E é este ponto que gerou indignação junto da Amnistia Internacional (AI) que questiona o Newcastle por dar a mão a um regime que tem alegadamente violado de forma recorrente os direitos humanos. "Ainda precisamos de analisar a transação porque a Arábia Saudita está a tentar usar o glamour e o prestígio da Premier League como ferramenta de campanha de relações públicas e, dessa forma, desviar as atenções dos abismais registos de violações de direitos humanos. Com o mundo em crise, há o risco deste acordo ser concluído sem qualquer tipo de escrutínio, que no nosso entendimento é essencial", afirmou Felix Jakens, líder da AI no Reino Unido.
Este dirigente alerta mesmo para vários casos ocorridos no regime saudita desde que, em, 2017, Mohammad bin Salman subiu ao poder, destacando desde logo a "repressão a que foram sujeitos" os defensores dos direitos humanos em território saudita, "incluindo os corajosos defensores dos direitos da mulher". É ainda recordada a "flagrante ocultação em relação ao terrível assassinato de Jamal Khashoggi", o jornalista do Washington Post considerado dissidente do regime assassinado no consulado saudita em Istambul, na Turquia. Isso além do "histórico vergonhoso" de "ataques militares indiscriminados a casas e hospitais no Iémen".
Nesse sentido, a Amnistia Internacional já veio apelar aos adeptos do Newcastle para estarem atentos a este negócio, uma vez que defendem que todos os acordos estabelecidos devem "proteger" as entidades envolvidas de "uma possível cumplicidade com violações dos direitos humanos". "A lavagem desportiva pode ser combatida. Como tal apelamos aos funcionários e adeptos do Newcastle para perceberem melhor a terrível situação de violação dos direitos humanos na Arábia Saudita", rematou Felix Jakens.
Além de gerir o Newcastle, o plano do governo saudita passa ainda por algumas obras de modernização em infraestruturas da cidade e da região, algo que também é tido em conta como um trunfo para garantir a aprovação da Premier League, mas que faz parte do programa de desenvolvimento "Vision 2030", que está a ser promovido pelo governo de Mohammad bin Salman que visa diversificar a economia do país, expandindo-a além das suas fronteiras. É bom lembrar que foi também com o propósito de autopromoção, que a Arábia Saudita acolheu este ano a supertaça espanhola, disputada por quatro clubes, e que tanta polémica causou em Espanha.
Apesar de o clube poder estar na iminência de se tornar um peça do xadrez expansionista saudita, os apaixonados adeptos do Newcastle estarão aliviados pelo facto de, finalmente, se verem livres de Mike Ashley, cujo reinado de 13 anos à frente do clube foi uma desilusão, e contra quem manifestaram por várias vezes o seu descontentamento.

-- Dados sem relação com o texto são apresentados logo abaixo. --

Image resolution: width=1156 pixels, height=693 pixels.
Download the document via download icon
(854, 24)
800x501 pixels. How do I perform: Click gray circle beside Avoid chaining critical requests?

É que além de duas despromoções, das várias contratações falhadas e do acumular de dívidas, o clube só por uma vez terminou a liga nas dez primeiras posições (5.º lugar em 2011-12). Associado a isso, há ainda que ter em conta as inúmeras polémicas em torno da sua gestão, nomeadamente ao usar o clube para impulsionar os seus próprios negócios, além de contratos com patrocinadores que geraram grande contestação, assim como a tentativa de vender os direitos sobre o nome do estádio St. James Park.
Agora, entre os magpies nasce a esperança de que a equipa venha a ter mais qualidade e possa voltar a andar no topo da tabela e, quem sabe, voltar a ser campeão inglês, algo que não acontece desde 1927, ou voltar a vencer uma Taça de Inglaterra, uma vez que a última foi conquistada em 1955.